When I spoke to the Transplant Coordinator yesterday she asked me if I had told anyone, if I had family support.  I told her that I had told my boyfriend (we'll call him Charlie as he likes his anonymity) and that he was somewhat supportive. 

In reality "somewhat" means he won't break up with me if I do it but he gets angry every time I bring it up and won't talk about it at all.  I know its fear talking-I can see it on his face and hear it in his voice.  I can tell by how fast he shuts down and ends the conversation.  I am not sure how I am going to handle it.  I feel like if I can just make him see all the good it can bring that maybe he'd understand.  This IS a good thing right?  His reluctance to even hear what I have to say is making me feel like he doesn't see any good in the situation or even in my intentions.  I hope I can change that but I am not sure how.  Part of the problem is that he thinks I've just been watching too much Grey's Anatomy.  Maybe I have been watching too much in general (downloading marathons of hit TV shows is a beautiful thing). However I don't think I have every demonstrated that much flakiness to ever make anyone believe I would do something as serious as donate an organ because I liked a prime time TV show.
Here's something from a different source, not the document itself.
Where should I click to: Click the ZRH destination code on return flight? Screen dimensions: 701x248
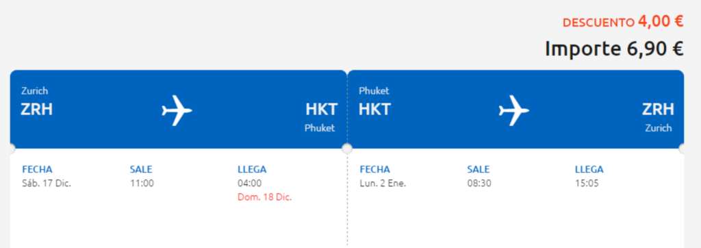pyautogui.click(x=658, y=109)
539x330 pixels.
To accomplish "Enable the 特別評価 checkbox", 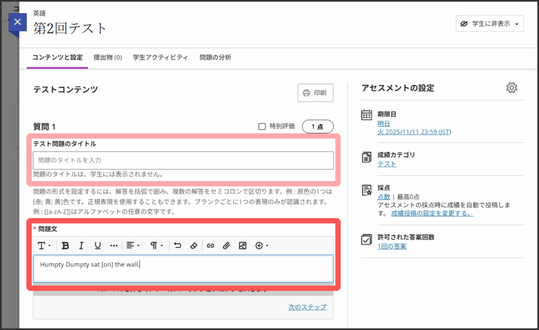I will click(x=262, y=126).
He did say once that he could "understand if it was someone I knew".  The thing is though, in all likelihood no one I ever know may need my help and if they do, they may not even be a match.  Then what?  Then that person and their family would be waiting, hoping and praying that a stranger offers to be a living donor or worse that someone else will have to die for them to live.  I can picture families, groups of friends watching their loved one have such a low quality of life and then if a new kidney materializes, watch them slip away.  If I could help someone like that is that such a bad thing?  Do you need to know the person for them to be worthy of your help?
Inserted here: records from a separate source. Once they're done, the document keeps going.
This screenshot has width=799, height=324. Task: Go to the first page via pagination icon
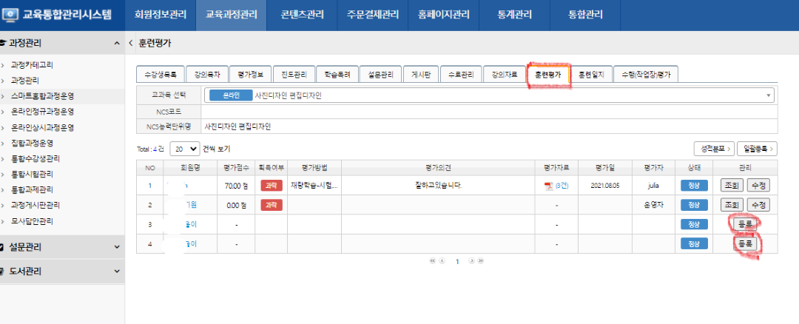click(432, 261)
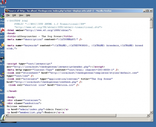This screenshot has width=156, height=127.
Task: Open the Help menu
Action: [28, 15]
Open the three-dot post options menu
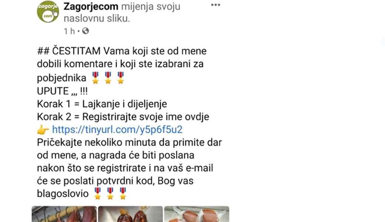Screen dimensions: 385x222 (x=216, y=5)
I am not saying its easy for my boyfriend to understand-I am sure there are as many people in his position as there are in mine-likely more.  I am just hoping that if I can find a way of helping him understand how low the risks to me are, that he could see the good in this even if he still doesn't agree.
I found this blog today which looks interesting: http://www.kidneychronicles.com/.  On April 19, 2007 FBI Special Agent Tom Simon donated a kidney to a stranger named Brenda Lagrimas. The details surrounding the surgery and the story of what brought Brenda and Tom together are detailed in the early entries of the blog linked above.